This year the US Sailing Center Martin County would be the hosts for C420 Midwinters East. 103 boats congregated in Jensen Beach for this event from February 16th to the 18th. I met up with my crew, Ximena Escobar, at the San Diego airport on Thursday. We had one full day of travel and one full day of practice with the coaches in Florida. Orlando greeted us with warm weather as we left the rain behind in San Diego. The weather would hover around 80 degrees and 70% humidity the entire weekend.
The first day of sailing was a practice day. That morning we received the charter boat and went to work rigging and tuning the boat best we could while on land. That afternoon was a practice with the LISOT group consisting of nine boats from various locations. I was impressed with the space just beyond the beach launch. A weak, westerly wind constituted a practice involving an 8 knot max. Leaving the practice that day, I felt confident but nervous and also not knowing what to expect. A lot of other boats had competed in large events like this, including two triple crown winners. This was our first national event, our fourth event sailing together, and my sixth time driving in a C420 regatta.
The first day of racing was just as hot as the practice day. The race committee postponed us on land for an hour, changing the harbor start to 10:30. When the time arrived to launch, I was confused why we were all getting on tow’s since the space in front of the sailing center was adequate enough. But nonetheless, a twenty minute tow brought us to a bigger and more vast racing area. An easterly breeze quickly escalated to around 15 knots. It was a treat to sail in a warm breeze, getting soaked in only board shorts and a dry shirt and not feeling cold. We were winning the first race until our boom vang broke, just before the reach leg, allowing two boats to pass us. We ended the day with three races in the top ten and a twelfth. Upon arriving back at the beach, we learned we had been scored a BFD. This meant we were over while the u-flag was being flown and we were disqualified from that race. Knowing that our discard had been used so early in the regatta, we knew we would have to sail very well in the upcoming days. Without the discard being factored in, we were in 28th place after the first day of racing.
The third day of sailing was equally as hot and a sunburn from the first day, didn’t make it any better. That day we had an earlier start, the harbor start being at 8:30 in the morning. The wind started out very light, only about 6 knots from the north. It was like this until the second race ended, then the sea breeze filled in from the west. Its full force was felt in races three and four with gusts up the 18 knots. On the third race our topping lift hook fell off and required a large amount of e-tape to have a pole for the final downwind and reaches. We finished in the top ten for all four races on day two. This left us in ninth place with a score very close to the boats in 8th and 10th place.

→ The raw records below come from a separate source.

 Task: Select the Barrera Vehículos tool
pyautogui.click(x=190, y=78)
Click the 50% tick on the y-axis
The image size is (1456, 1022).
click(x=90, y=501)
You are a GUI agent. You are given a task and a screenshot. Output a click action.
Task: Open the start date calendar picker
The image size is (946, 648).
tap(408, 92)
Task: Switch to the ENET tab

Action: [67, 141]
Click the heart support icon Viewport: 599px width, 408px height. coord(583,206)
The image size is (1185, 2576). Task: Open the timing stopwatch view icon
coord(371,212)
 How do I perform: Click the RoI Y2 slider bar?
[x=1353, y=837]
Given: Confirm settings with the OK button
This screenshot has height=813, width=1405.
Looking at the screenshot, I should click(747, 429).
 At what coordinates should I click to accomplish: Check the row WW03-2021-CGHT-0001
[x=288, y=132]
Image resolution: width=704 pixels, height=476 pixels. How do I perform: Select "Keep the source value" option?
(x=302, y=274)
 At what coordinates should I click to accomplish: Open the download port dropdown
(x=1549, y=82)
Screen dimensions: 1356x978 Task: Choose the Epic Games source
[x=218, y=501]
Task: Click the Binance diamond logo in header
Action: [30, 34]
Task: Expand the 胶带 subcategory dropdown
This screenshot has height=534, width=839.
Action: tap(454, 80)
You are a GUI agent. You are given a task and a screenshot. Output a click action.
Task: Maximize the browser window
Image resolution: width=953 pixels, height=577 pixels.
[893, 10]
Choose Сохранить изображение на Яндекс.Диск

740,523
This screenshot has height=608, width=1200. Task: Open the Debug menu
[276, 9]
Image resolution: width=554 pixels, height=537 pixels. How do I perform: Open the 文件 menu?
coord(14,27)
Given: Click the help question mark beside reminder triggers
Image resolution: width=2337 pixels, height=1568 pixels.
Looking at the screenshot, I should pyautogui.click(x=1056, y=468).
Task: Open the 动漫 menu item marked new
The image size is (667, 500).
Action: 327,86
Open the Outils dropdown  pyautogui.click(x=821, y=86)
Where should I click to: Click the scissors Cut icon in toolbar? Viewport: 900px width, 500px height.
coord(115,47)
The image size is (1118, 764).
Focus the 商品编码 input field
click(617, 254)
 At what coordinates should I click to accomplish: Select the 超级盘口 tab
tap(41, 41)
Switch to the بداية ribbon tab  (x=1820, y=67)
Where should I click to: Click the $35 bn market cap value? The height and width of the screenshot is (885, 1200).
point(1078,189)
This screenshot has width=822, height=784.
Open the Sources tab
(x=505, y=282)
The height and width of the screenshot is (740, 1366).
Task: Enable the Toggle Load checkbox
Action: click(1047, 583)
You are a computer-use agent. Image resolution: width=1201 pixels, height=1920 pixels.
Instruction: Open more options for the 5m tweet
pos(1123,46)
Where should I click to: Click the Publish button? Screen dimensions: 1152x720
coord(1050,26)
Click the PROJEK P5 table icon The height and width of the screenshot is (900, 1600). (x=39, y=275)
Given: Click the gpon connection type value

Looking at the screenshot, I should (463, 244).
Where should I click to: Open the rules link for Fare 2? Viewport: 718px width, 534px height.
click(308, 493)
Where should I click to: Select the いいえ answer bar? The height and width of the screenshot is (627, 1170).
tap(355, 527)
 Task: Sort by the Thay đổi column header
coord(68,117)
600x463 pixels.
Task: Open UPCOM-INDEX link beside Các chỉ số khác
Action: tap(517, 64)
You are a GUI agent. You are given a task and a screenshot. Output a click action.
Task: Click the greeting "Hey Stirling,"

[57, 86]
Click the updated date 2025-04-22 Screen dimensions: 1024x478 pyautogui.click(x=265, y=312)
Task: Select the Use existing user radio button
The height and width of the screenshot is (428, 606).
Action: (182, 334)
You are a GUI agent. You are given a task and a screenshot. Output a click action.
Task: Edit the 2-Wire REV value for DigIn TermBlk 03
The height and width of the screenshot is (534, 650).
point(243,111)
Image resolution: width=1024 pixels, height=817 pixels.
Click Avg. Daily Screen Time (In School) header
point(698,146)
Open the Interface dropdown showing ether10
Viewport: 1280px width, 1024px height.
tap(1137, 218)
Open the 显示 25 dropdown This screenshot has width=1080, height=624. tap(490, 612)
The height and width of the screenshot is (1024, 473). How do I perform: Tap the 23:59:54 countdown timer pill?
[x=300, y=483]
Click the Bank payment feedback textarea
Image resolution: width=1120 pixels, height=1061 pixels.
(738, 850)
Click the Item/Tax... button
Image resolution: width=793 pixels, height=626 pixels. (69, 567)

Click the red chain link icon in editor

The last day was the championship races. They divided the boats in half, the top fifty-two in gold and the rest in silver. This meant the races would be more difficult but worth the same amount of points. The first race saw a huge wind shift and velocity decrease making for a very tricky race. The race committee postponed us for an hour waiting for wind to settle in. Knowing we had used our drop early on, I was a little nervous for the last two races. The final races ended with 12 to 15 knots of wind and had us feeling like we had done everything we could.
In the end we battled our way to 6th place overall, just losing the tie breaker to 5th. The regatta left with a grin on our faces and a sunburn on my skin. The top five had some really good sailors who were veterans to the class. This has boosted our confidence, knowing we can sail almost as well as the best. It was an honor to represent SDYC in a huge regatta. I am extremely grateful for this opportunity to expand my sailing and would like to say “thank you”.